The fascinating subject of Fallen Women is the theme for Welsh National Opera’s Spring Season of operas touring the UK this spring, grown from the new artistic vision of Welsh National Opera’s Artistic Director David Pountney. The productions will be performed at Birmingham Hippodrome from 4th – 8th March.
The two operas in the season Manon Lescaut (5th & 7th March) and La Traviata (4th & 8th March) follow the stories of two women whose different paths in life lead them astray.
With the subjects of human trafficking, exploitation and a world of glamour and capitalism, the operas cover subjects as modern and relevant today as when the operas were written. But the moral lessons of the 19th century society were such that whilst you could watch a woman misbehaving and enjoy their misdemeanors, it was under the strict condition that they had to be seen to be punished in the end by meeting their fate.
WNO is also working with award-winning composer Errollyn Wallen to create Anon a brand new opera for young adults based on the theme of Fallen Women, looking at the exploitation of women today in different cultures. Errollyn composed two works, PRINCIPIA and Spirit in Motion featuring the London Symphony Orchestra for the opening ceremony of London 2012 Paralympic Games. Errollyn is working closely with young women in colleges and university groups and speaking to sex workers in Birmingham, gathering stories and inspiration for the Anon production.

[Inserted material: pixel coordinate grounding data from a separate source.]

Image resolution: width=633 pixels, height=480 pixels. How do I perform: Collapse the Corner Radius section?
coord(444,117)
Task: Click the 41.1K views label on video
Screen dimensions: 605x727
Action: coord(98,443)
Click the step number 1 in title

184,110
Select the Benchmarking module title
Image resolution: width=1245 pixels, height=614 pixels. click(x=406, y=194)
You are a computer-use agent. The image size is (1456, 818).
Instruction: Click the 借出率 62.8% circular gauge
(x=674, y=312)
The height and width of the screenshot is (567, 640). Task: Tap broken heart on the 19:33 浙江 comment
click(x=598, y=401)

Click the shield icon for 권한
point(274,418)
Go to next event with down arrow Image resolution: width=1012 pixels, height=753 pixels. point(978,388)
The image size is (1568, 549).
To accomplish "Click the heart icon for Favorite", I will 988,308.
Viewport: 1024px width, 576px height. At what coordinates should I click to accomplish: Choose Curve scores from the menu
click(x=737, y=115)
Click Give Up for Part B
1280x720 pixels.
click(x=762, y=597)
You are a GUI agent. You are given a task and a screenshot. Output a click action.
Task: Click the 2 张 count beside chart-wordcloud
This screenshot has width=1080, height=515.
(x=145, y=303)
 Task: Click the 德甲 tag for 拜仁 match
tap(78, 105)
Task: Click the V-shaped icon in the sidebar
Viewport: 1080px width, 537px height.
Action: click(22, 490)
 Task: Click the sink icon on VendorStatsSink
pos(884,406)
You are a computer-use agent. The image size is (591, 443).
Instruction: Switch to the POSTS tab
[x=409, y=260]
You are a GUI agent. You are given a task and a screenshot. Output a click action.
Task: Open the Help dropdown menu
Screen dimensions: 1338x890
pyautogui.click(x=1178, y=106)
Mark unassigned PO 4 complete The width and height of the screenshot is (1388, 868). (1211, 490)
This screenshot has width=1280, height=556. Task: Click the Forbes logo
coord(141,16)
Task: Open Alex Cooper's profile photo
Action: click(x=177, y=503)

Welsh National Opera’s new production of Puccini’s breakthrough hit and first great opera Manon Lescaut tells the tale of an impressionable young woman who wanted it all and Puccini charts her rapid descent from innocent to criminal with feverish intensity. Director Mariusz Trelinski will bring this tale of obsession and self destruction to life setting this production in the contemporary world. WNO will be the first UK opera company that Mariusz Trelinski will have directed. Conductor for Manon Lescaut will be WNO’s Music Director Lothar Koenigs.
The second opera in the season is the classic revival of Verdi’s tear jerker and David McVicar’s production of La Traviata. With its elegant sets and beautiful music the opera displays an attack on hypocrisy whilst also celebrating compassion, love and self sacrifice.
“The obsession of 19th century music, literature and the visual arts with she who has strayed from the path – (the literal translation of La traviata) – may have embodied a degree of hypocrisy, but it also inspired some of the most heartfelt musical expression of human sympathy. The hypocrisy lies in permitting the audience the titillation of watching a woman behaving badly for three acts on the condition that she points up the moral by dying miserably in the fourth. The males in the audience in 19th century Paris were not above visiting such women themselves, but they still demanded that their wives and daughters were presented with an elevating moral lesson.” explains David Pountney.
As well as the operas, WNO Extra events are planned as the perfect way to prepare for the Fallen Women season. These include pre-performance talks.